Moving Target is the début album by the band Moving Target, headed by frontman Simon Townshend, the younger brother of The Who's guitarist Pete Townshend. The album, released by the label Polydor Records in 1985, Moving Target was Moving Target's only release, and was a commercial failure. It also marked the end of the career for the band, but is often counted among Townshend's discography, sometimes credited as a solo effort (since the band Moving Target formed and disbanded around this single effort).

The album was produced by Neil Kernon, a Grammy Award-winning producer who has contributed to over 40 Gold and Platinum records. This album is one of three albums produced by Kernon in 1985.

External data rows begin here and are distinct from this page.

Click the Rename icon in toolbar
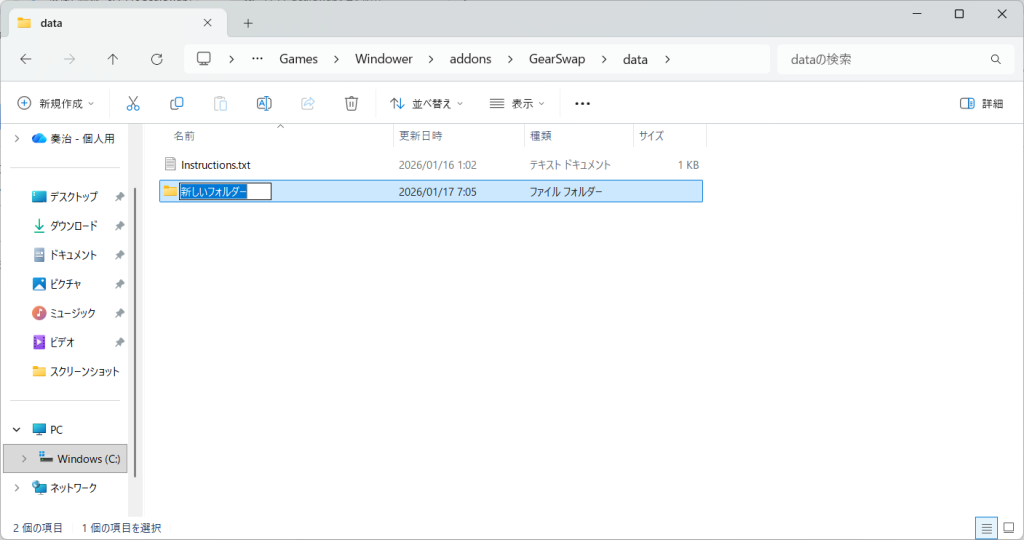This screenshot has height=540, width=1024. click(x=264, y=103)
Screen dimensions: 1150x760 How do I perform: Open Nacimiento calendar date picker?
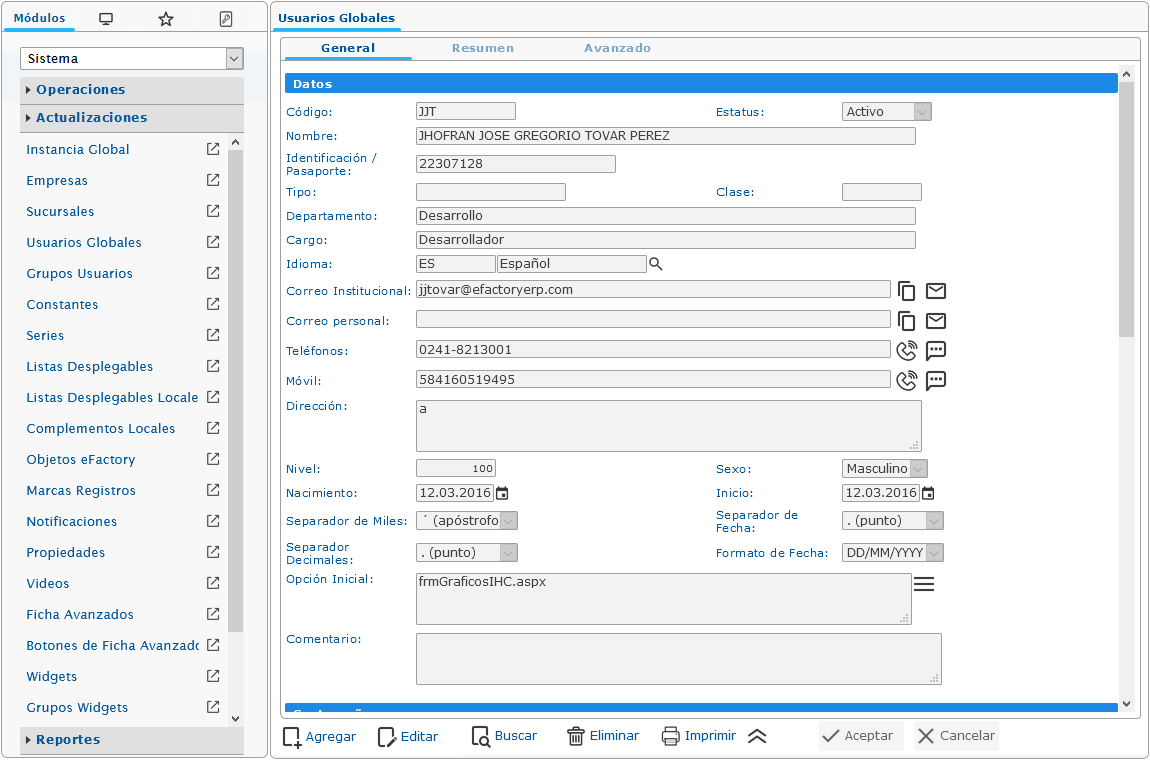(503, 493)
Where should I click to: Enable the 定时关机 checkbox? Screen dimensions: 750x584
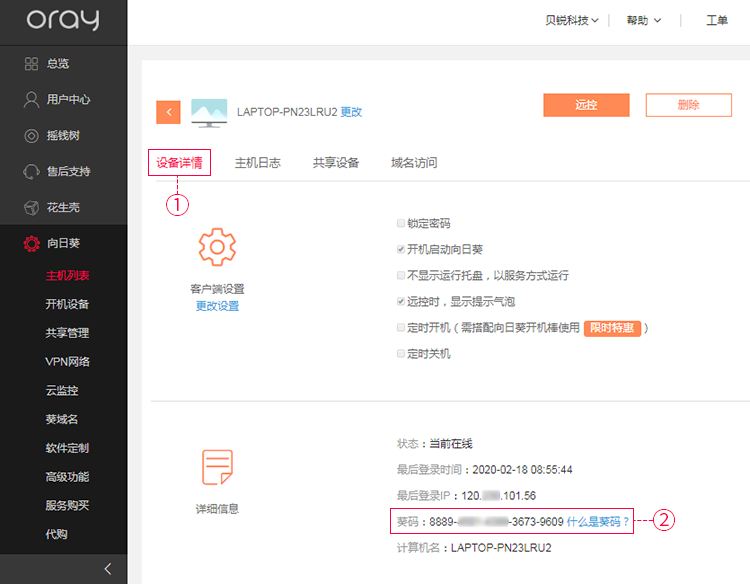[401, 353]
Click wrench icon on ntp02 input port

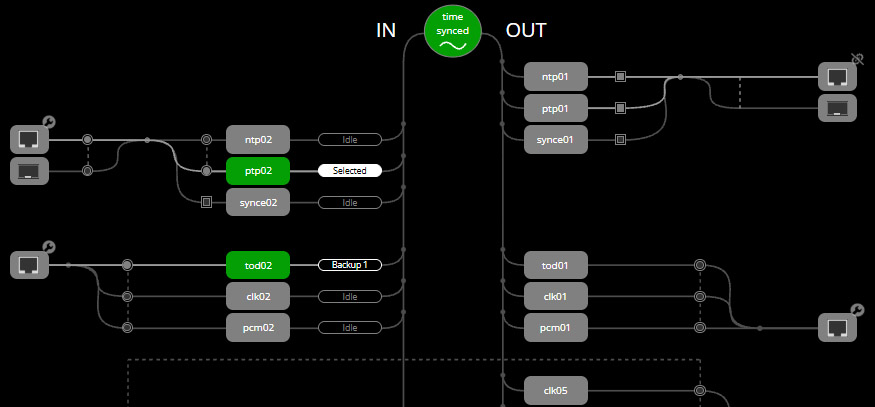pyautogui.click(x=49, y=123)
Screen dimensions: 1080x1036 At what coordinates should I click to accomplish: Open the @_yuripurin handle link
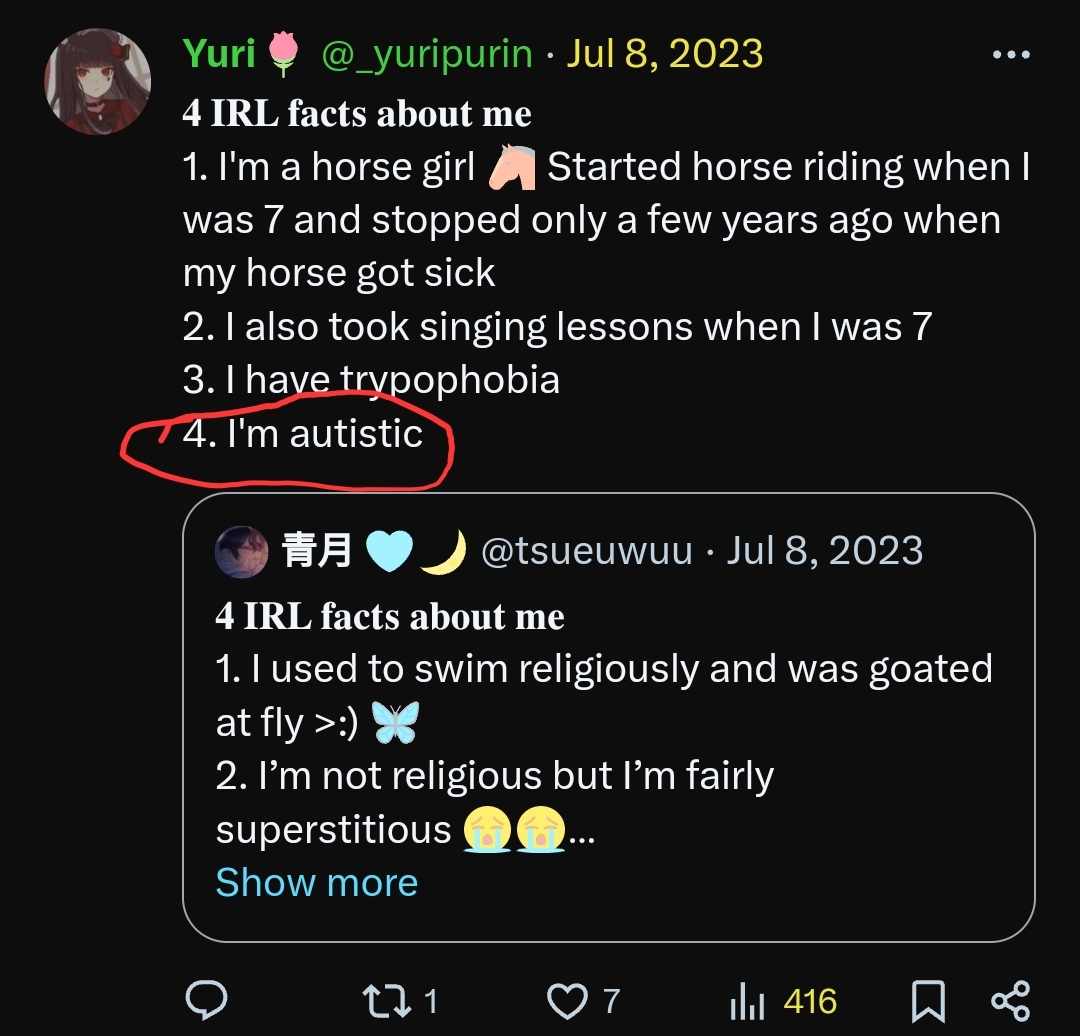click(426, 54)
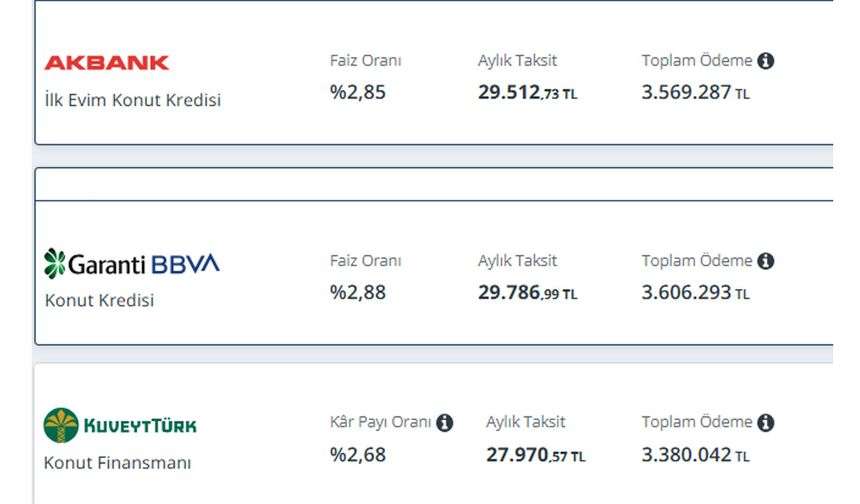Click the Akbank logo

[106, 63]

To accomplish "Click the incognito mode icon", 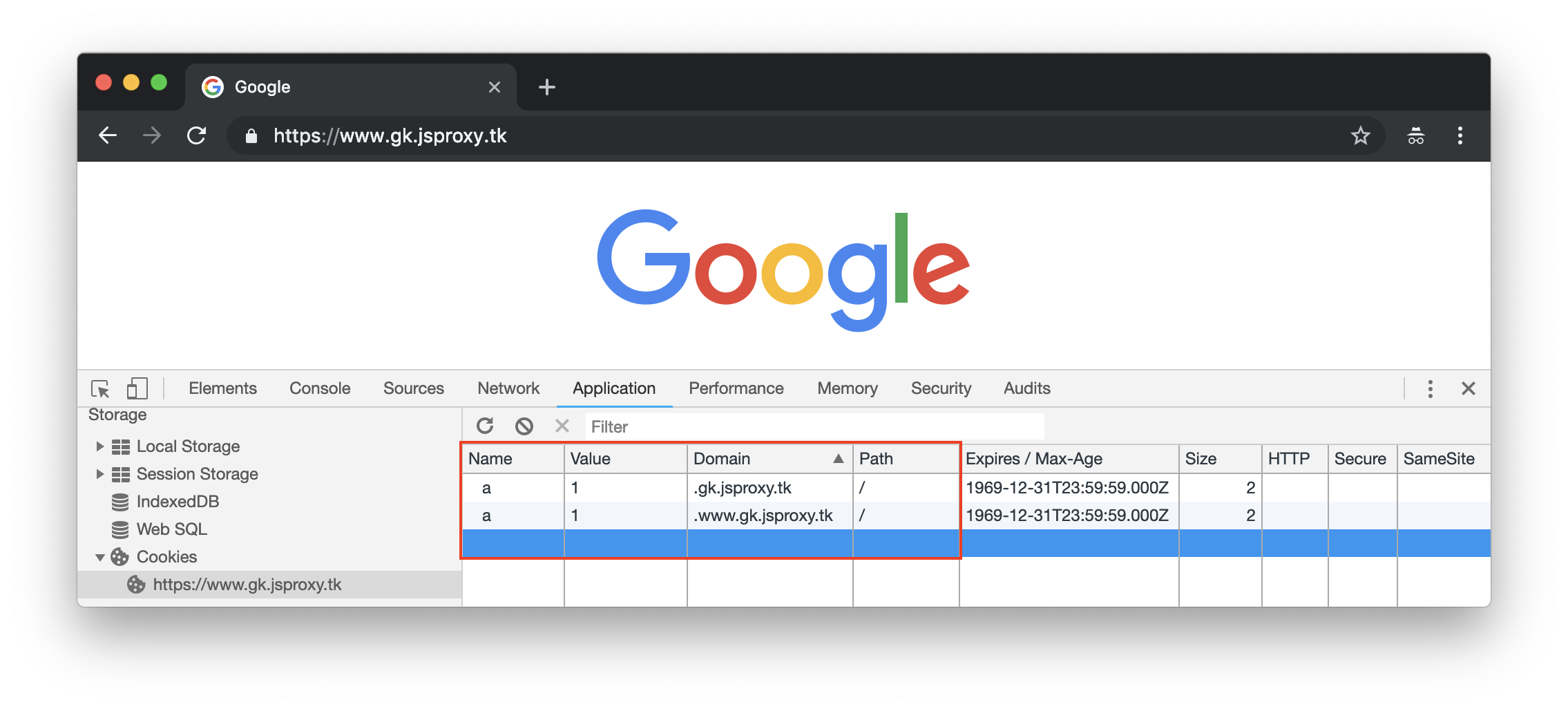I will [x=1415, y=135].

The band "Moving Target" features Simon Townshend playing guitar, Andy Shillito playing bass guitar, Dane Morrell playing drums and Paul Rogers playing keyboards. The band once played live at the rock club The Ritz in New York City on which they played the tracks "Meet You", "Frustrated Hearts", "Addictions", and "Genuine" from this album as well as "I'm the Answer" from Sweet Sound and a new track "Broken Heart" which was not recorded until 1987 when it was released as a single.
A second record was to have been released on the label Atlantic Records, but the label kept Simon Townshend busy remixing and re-recording under their contract, they never seemed pleased with the results. Once that the contract was over, Simon Townshend reformed "On the Air". only this time instead of Tony Butler, he recruited Andy Shilito, the bassist he had worked with on his earlier albums.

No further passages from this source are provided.